**What you are asked to do:**
Nothing but an exact copy is wanted: the line with "Sortiment (559, 600)" and each line after it in the data below, last line included.

**Data for analysis:**
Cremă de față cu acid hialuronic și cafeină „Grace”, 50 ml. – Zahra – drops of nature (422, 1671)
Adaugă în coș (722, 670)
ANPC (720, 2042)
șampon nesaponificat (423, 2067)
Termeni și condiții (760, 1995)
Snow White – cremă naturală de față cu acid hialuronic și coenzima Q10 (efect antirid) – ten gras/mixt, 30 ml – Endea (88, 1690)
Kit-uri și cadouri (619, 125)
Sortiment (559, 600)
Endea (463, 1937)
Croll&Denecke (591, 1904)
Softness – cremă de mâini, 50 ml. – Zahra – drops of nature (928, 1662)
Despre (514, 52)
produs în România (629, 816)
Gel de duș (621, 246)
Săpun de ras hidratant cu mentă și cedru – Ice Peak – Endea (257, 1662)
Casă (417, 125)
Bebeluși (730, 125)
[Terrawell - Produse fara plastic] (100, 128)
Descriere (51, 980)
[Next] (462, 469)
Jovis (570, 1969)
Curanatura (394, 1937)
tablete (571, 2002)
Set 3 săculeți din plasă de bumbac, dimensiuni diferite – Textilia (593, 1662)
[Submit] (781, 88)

**Output of the exercise:**
Sortiment (559, 600)
Endea (463, 1937)
Croll&Denecke (591, 1904)
Softness – cremă de mâini, 50 ml. – Zahra – drops of nature (928, 1662)
Despre (514, 52)
produs în România (629, 816)
Gel de duș (621, 246)
Săpun de ras hidratant cu mentă și cedru – Ice Peak – Endea (257, 1662)
Casă (417, 125)
Bebeluși (730, 125)
[Terrawell - Produse fara plastic] (100, 128)
Descriere (51, 980)
[Next] (462, 469)
Jovis (570, 1969)
Curanatura (394, 1937)
tablete (571, 2002)
Set 3 săculeți din plasă de bumbac, dimensiuni diferite – Textilia (593, 1662)
[Submit] (781, 88)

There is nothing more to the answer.